第8話 運のいい奴

 ――ボカーン!


 弾に貫かれた消火器は、勢いよく爆発して、銀行内に白煙が舞い散った。


「カケル! 人質確保だ!」

「ケホッケホッ! そう言われましてもね!」


 そう文句を言いながらも、白馬は、白が充満した銀行の中に必死に突っ込む。


「い、いてぇー……。クソっ……。
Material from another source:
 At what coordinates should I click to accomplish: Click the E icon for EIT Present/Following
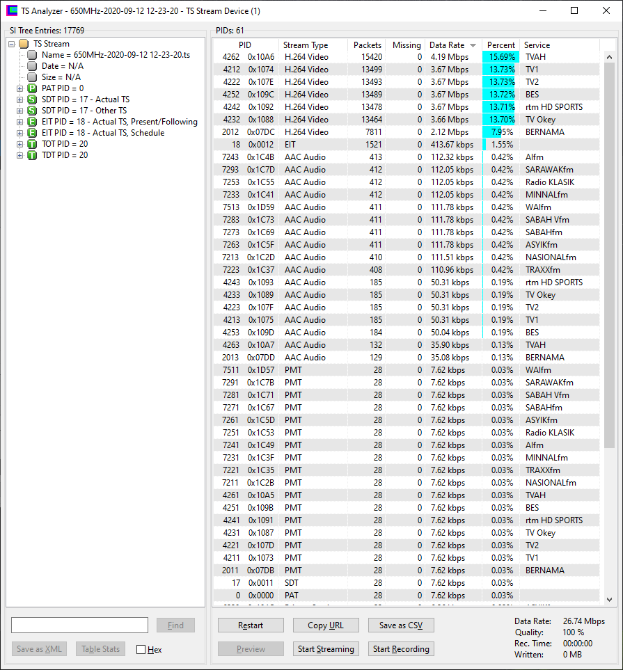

足がやられた……」


 すかさず俺は、人質の側で、痛そうにうずくまっている犯人に詰め寄る。


「お前? オーパーツは、持ってるか?」

「はぁ……? そんな高価な物持ってたら……、こんな事してねぇよ……」

「そうか……」


 そこで俺は、すんなり犯人に銃口を向ける。


「ち、ちょ――」


 ――カチャ……。


 だが、残念ながら俺の拳銃は弾切れだった。


「ついてねぇー、さっきので弾切れか……」


 犯人があまりの事に下半身をじんわり濡らす。

 それも仕方ない。

 なぜなら運が無ければ、死んでいたかもしれないのだから。


「運のいい奴だぜ」

「た、助――」


 ――ゴガン!


 しかし、そのまま俺は、拳銃を持った右手で、犯人の顔を思いっきりぶん殴ったのだ。